The Supreme Court on Tuesday upheld an Indiana law that requires aborted fetal remains to be given burial or cremation, ruling the state has a valid interest in governing how the remains are handled.
But the justices declined to reinstate provisions of the state’s law that banned abortions when the decision is based on race, sex or a diagnosed disability, such as Down syndrome.
With the second challenge, the high court said it wanted to let more cases percolate in the lower courts before taking up the highly charged issue.
The court’s decision, coming at a time when abortion politics are heating up in the states and on Capitol Hill, signaled the justices are taking a methodical approach to the laws being passed by aggressive legislators.
But that didn’t deter rhetorical fireworks, Supreme Court-style, with Justice Ruth Bader Ginsburg lashing out at Justice Clarence Thomas for calling pregnant women “mothers.”
He fired back, calling her partial dissent from the court’s decision-making Tuesday nonsensical and saying the Supreme Court will eventually have to grapple with the issues Indiana’s law raised over women obtaining abortions for reasons others might find abhorrent.
“The use of abortion to achieve eugenic goals is not merely hypothetical,” he wrote. “The foundations for legalizing abortion in America were laid during the early 20th-century birth-control movement. That movement developed alongside the American eugenics movement.”
A lower appeals court had enjoined Indiana’s abortion prohibitions as an infringement on women’s rights.
Sital Kalantry, a professor at Cornell Law School, said that leaves eight states with bans on sex-selective abortions, while one — Arizona — still has a ban on race-selection.
She said the court’s decision to not settle the legality of these bans will likely lead to other states passing similar measures to work their way back up to the high court.
But she questioned the need for those laws.
“Few women abort fetuses on the basis of sex and it is both impossible and racist to claim that women abort fetuses on the basis of race,” she said.
Indiana’s law covering both the abortion prohibitions and fetal disposal was signed by Vice President Mike Pence when he was still governor in 2016. It came during the wake of undercover videos showing Planned Parenthood officials across the country apparently negotiating the sale of fetal body parts.
And in Indiana, MedAssure, a medical waste disposal company, was fined in 2016 for taking fetal remains from abortion facilities, including Planned Parenthood clinics, then disposing of it as solid waste.

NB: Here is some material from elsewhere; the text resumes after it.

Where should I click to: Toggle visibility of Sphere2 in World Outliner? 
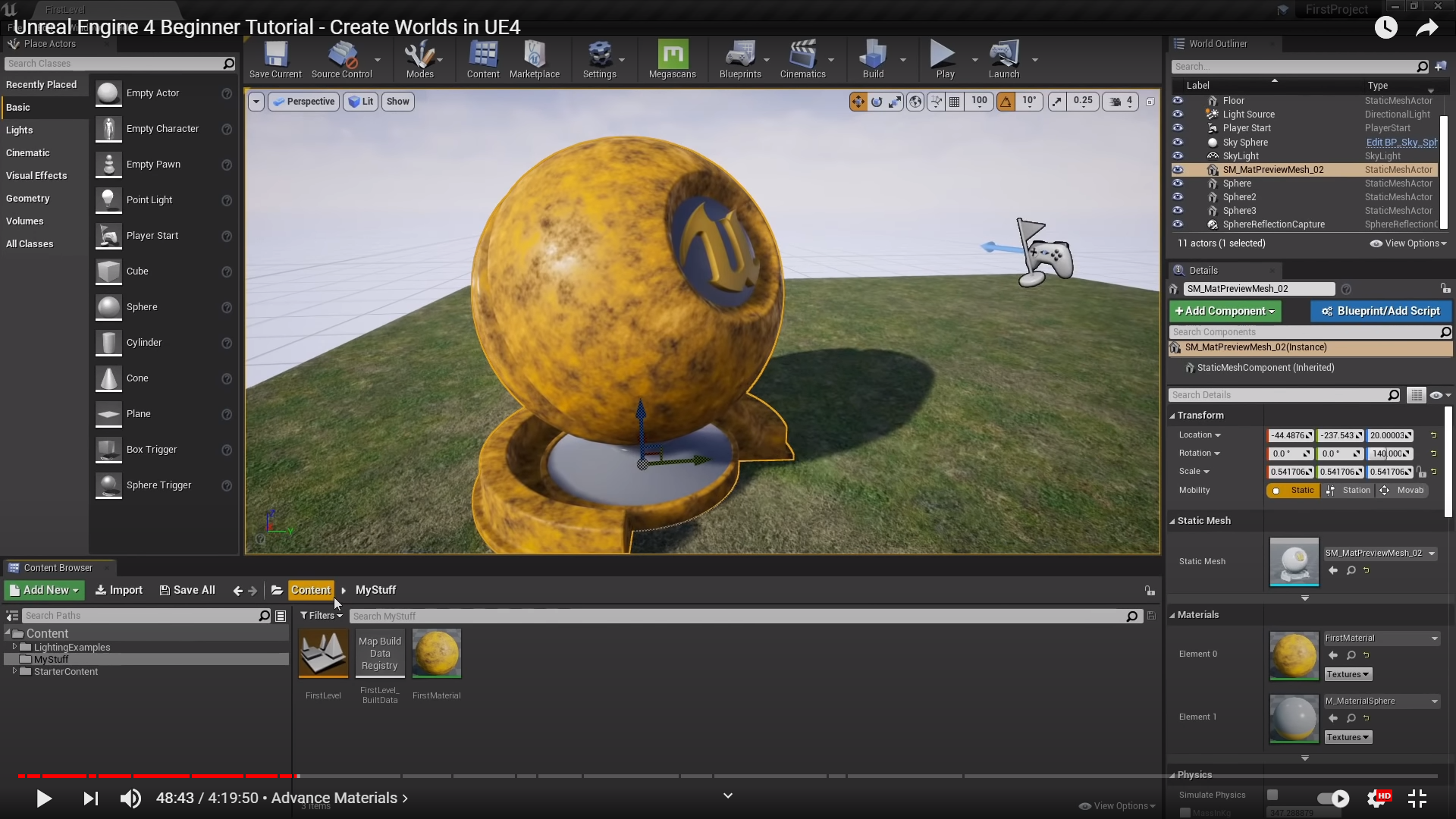[x=1178, y=197]
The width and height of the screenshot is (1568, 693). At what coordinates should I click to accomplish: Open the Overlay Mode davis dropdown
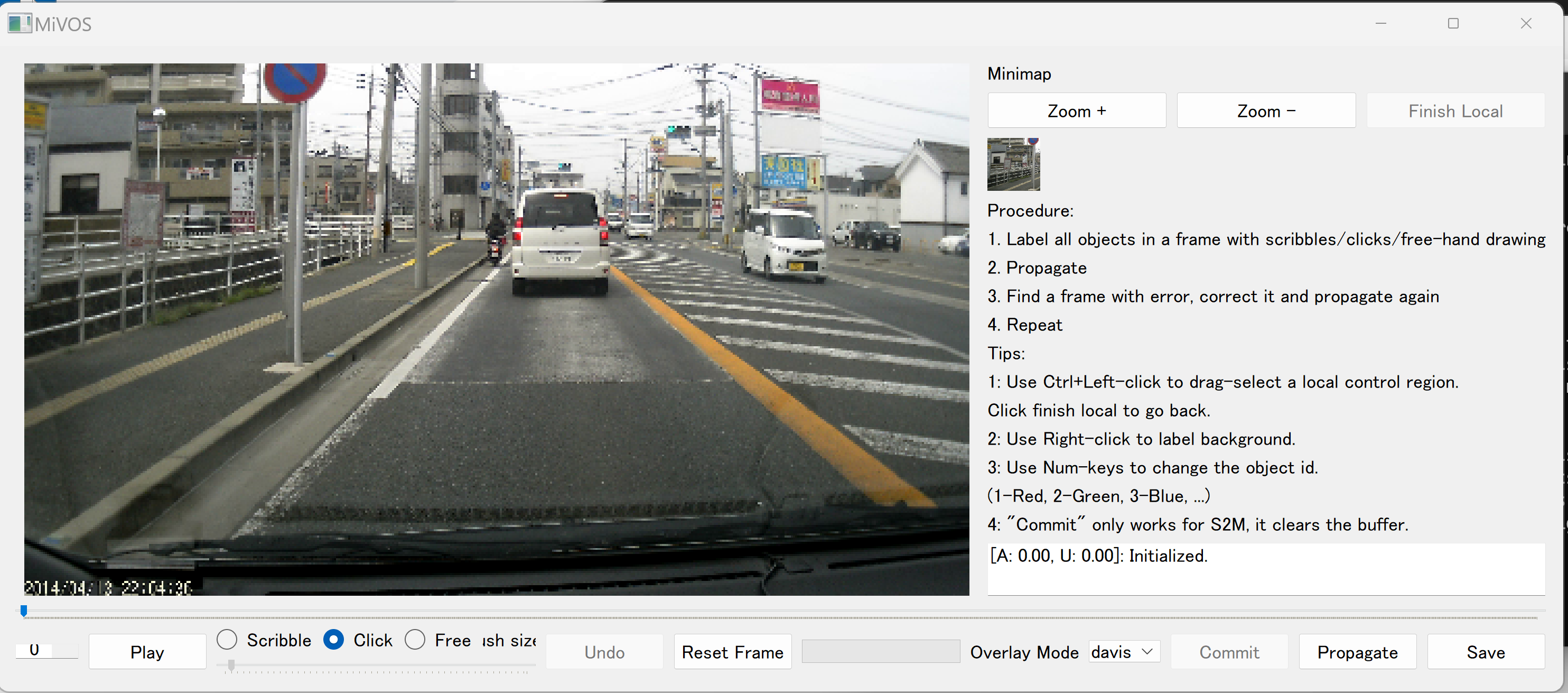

Though it was not illegal in Indiana to dispose of fetal tissue at the time, the company did not have a permit to handle that kind of material, so it was fined more than $10,000.
Republican-led states responded with laws demanding better treatment of abortion remains. Under Indiana’s law, fetal remains must now be either interred or cremated.
Justice Thomas wrote that seemed like common sense to him.
“I would have thought it could go without saying that nothing in the Constitution or any decision of this court prevents a state from requiring abortion facilities to provide for the respectful treatment of human remains,” Justice Thomas said.
Justice Ginsburg and Justice Sonia Sotomayor said they would have ruled against the fetal disposal law.
And Justice Ginsburg also chided Justice Thomas about his choice of words, writing that “a woman who exercises her constitutionally protected right to terminate a pregnancy is not a ’mother.’ “
She agreed with the court’s decision to refuse to hear the race and sex abortion ban ruling, but said she would also have rejected hearing Indiana’s fetal material disposal law, calling it a waste of resources to have the justices weigh in at this point.
Justice Thomas said Justice Ginsburg’s opinion “makes little sense.”
Texas, which joined Indiana in passing a fetal remains law, said it was encouraged by Tuesday’s decision.
“The U.S. Supreme Court has repeatedly recognized that states have an interest in the lives of the unborn. This latest ruling honors the dignity of the unborn and prevents fetal remains from being treated as medical waste,” said Texas Attorney General Ken Paxton, who is currently defending his state’s law in court.